From authentic Korean kimchi, Indian chutney, and Japanese tsukemono to innovative combinations ranging from mild to delightfully spicy, the time-honored traditions of Asian pickling are made simple and accessible in this DIY guide.
Asian Pickles introduces the unique ingredients and techniques used in Asian pickle-making, including a vast array of quick pickles for the novice pickler, and numerous techniques that take more adventurous cooks beyond the basic brine.
With fail-proof instructions, a selection of helpful resources, and more than seventy-five of the most sought-after pickle recipes from the East—Korean Whole Leaf Cabbage Kimchi, Japanese Umeboshi, Chinese Preserved Vegetable, Indian Coconut-Cilantro Chutney, Vietnamese Daikon and Carrot Pickle, and more—Asian Pickles is your passport to explore this region’s preserving possibilities.
Asian Pickles: Sweet, Sour, Salty, Cured, and Fermented Preserves from Korea, Japan, China, India, and Beyond by Karen Solomon
My rating: 5 of 5 stars
So many delicious recipes contained in this book, I’d highly recommend especially to anyone starting out in their pickling journey and would like to sample different regional takes on the methodology.

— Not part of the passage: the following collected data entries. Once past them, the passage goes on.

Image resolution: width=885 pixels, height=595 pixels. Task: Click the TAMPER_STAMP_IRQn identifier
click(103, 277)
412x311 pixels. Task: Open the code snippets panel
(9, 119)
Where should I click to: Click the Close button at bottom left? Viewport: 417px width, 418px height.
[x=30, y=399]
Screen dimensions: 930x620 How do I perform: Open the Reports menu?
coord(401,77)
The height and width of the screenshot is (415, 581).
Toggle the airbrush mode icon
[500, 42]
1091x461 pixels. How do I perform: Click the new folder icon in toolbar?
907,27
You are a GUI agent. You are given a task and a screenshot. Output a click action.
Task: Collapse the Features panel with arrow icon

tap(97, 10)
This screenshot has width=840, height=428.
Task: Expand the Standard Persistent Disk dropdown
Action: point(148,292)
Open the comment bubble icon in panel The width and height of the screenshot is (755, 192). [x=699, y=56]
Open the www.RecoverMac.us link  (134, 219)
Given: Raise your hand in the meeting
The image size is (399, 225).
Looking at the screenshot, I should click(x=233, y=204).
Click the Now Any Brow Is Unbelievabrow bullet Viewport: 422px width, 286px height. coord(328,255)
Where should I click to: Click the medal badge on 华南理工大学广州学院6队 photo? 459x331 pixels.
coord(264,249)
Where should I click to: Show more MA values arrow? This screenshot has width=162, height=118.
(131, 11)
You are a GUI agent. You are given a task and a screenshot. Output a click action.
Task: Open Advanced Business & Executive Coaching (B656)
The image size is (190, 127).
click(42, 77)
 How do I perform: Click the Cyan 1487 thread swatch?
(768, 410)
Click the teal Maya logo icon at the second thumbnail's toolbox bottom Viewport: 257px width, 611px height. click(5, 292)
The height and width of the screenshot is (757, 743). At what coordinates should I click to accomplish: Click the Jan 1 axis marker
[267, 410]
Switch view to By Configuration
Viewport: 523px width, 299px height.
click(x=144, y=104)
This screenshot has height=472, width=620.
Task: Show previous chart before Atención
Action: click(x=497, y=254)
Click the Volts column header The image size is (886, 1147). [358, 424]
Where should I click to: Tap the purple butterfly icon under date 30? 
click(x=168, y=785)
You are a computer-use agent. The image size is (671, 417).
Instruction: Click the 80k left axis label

Recipes come with a bit of introductory information about them ranging from relational stories to preparation with traditional and less traditional methodology, noting varying contextual/regional takes which has been interesting and fun to read through.
Nice explanations of the fermentation process as well as pairings and dishes to match, in addition to safe storage with each pickling recipe, also as distinct by either culture, region, or method.
A lot of recipes to choose from which has been delightful to pick through. Definitely a unique cookbook to include so many types of recipes from the pickled method of preservation, some familiar, some less familiar, which has been a pleasant surprise.
There is some crossover of regional dishes by ingredient or style of preparation, which is fine, especially as substitutes and rationales are listed, some are intentional, some are less overt, but make for a delicious dish nonetheless.
The recipes are organized well.
Steps are easy to follow.
Measurements are in U.S. Standard, but can easily convert to metric since many recipes have a bit of leeway so exact volume and weight should not be much of an issue for anyone.
Page layout is clean and the pictures are beautiful.